Vision Transformers - Connecting what you see with what you describe!

In this post, I explain the stories behind Image based neural networks, and more specifically the role of Vision Transformers.

Aug 24, 2024

Introduction

Recently my friend Srijit created a beautiful walkthrough tutorial on a step-by-step guide on building a Vision transformer architecture in neural networks from scratch (please do check out his GitHub for source code and his substack). From him, I came to know about this paper, I dug around a bit and found some amazing details on why this is such an important step towards achieving the full potential of AI. I am going to share my learnings in this post.

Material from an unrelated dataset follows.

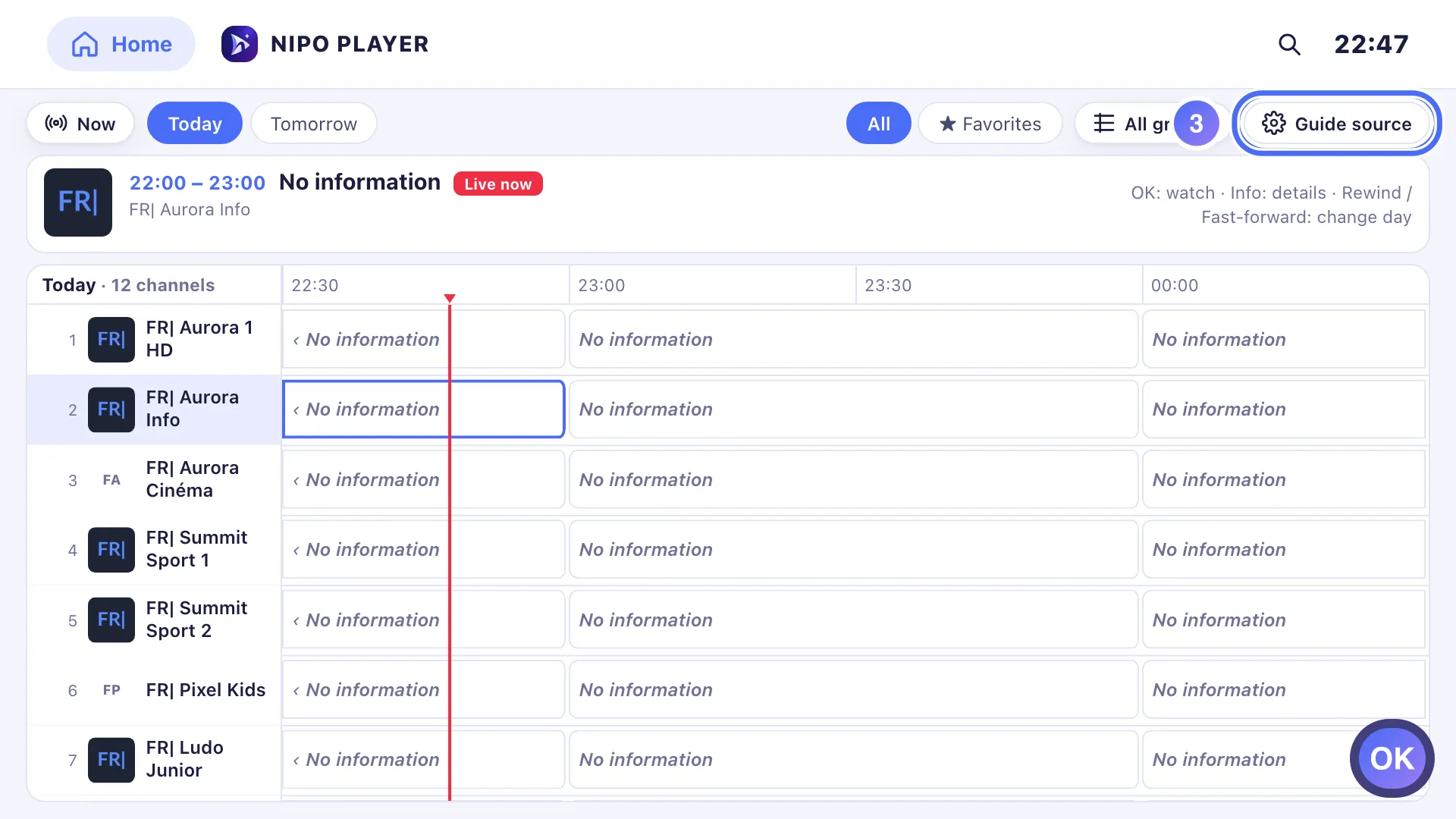Open the All groups dropdown list

click(1131, 124)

Neural networks, as I have mentioned multiple times in my previous posts, are broadly machines that imitate how a human brain processes information. One of our primary sensory organs is our eyes, hence it is natural to think about neural networks that take images or visual cues as inputs. This is in contrast with how most of us work with AI (e.g. ChatGPT) nowadays, where the communication takes place entirely in texts. The vision transformer, which I will focus on in this post, is in the former group. However, we will circle back to the other group in the later part of this post and explain how, with newer versions of ChatGPT, you can paste in images, alongside textual inputs.

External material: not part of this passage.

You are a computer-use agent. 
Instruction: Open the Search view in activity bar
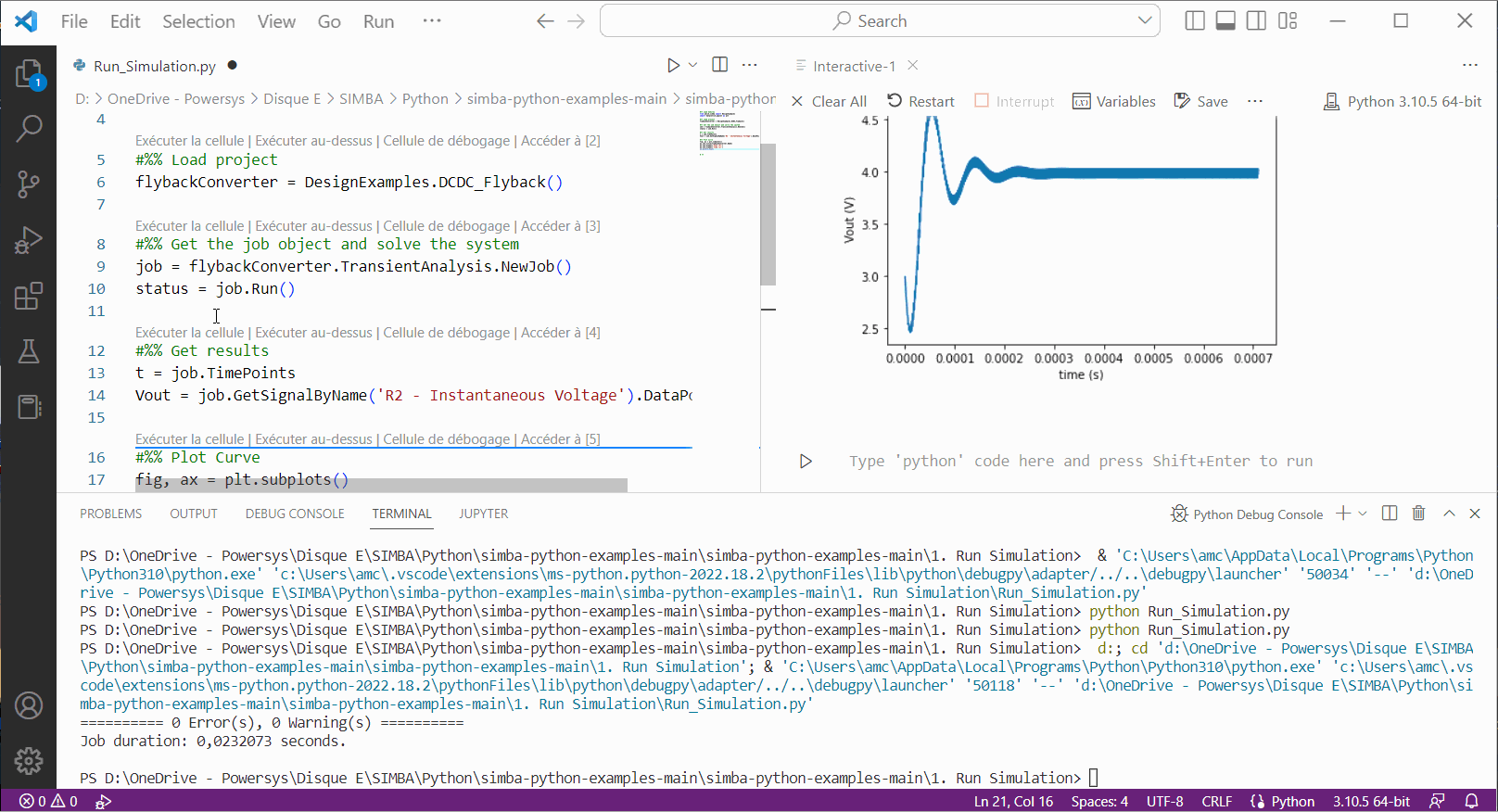tap(29, 128)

How do you read an image anyway?

Now when I ask how you can allow a machine to read an image, there are actually two subtle questions lurking behind.

For any image, how do you convert it into numbers so that computers can understand it? Well, turns out it is necessary since computers are actually pretty dumb, they only understand zeros and ones.
Let’s say now you input a bunch of numbers representing the image into the computers. Now how you do make sure that the computer sees and interprets the image in the same way that you do? What if, you give it an image of your pet cat “Tom” and it interprets it as an image of a “Porsche 911”.

Let’s start by answering the first question.

Converting images to numbers

Before we talk about how we can convert images to numbers, let us take a moment and think about how we see images through our eyes. Inside our eyes, there is a cornea which is like a lens that takes in light from outside and focuses it onto photoreceptor cells (also called cone cells). There are 3 kinds of cone cells (red, green and blue), and each of them lights up on particular wavelengths of the light. Finally, our brain puts these together and creates a mixed version of these 3 primary colours.

undefined — Color Sensitivity of Photoreceptor cells by By Francois~wiki - Own work, CC BY-SA 4.0, https://commons.wikimedia.org/w/index.php?curid=108798364

A pixel of an image (i.e., the smallest part of an image) is thus, represented by 3 numbers, between 0 and 1, one for red, one for green and one for blue. These numbers represent what proportion of the particular type of cone cells might light up, 0 representing no cells will light up and 1 representing that all cells will fire up. An image is then a matrix (two-dimensional array) of these pixels. Hence, an image can be inputted to the machine as a 3d tensor, w pixels wide, h pixels high and 3 channels (for red, green and blue). Mathematically, an image I,

\(\text{I} = ((p_{ijk}))_{i=1, j=1,k=1}^{h, w, 3}\)

where pᵢⱼₖ is the pixel value at i-th row, j-th column and k-th channel.

Numbers to abstract meaning of an image

Let’s now proceed to answer the second question. Once we input these numbers into a neural network, how can we ensure that the network understands the image as we visualize the image naturally?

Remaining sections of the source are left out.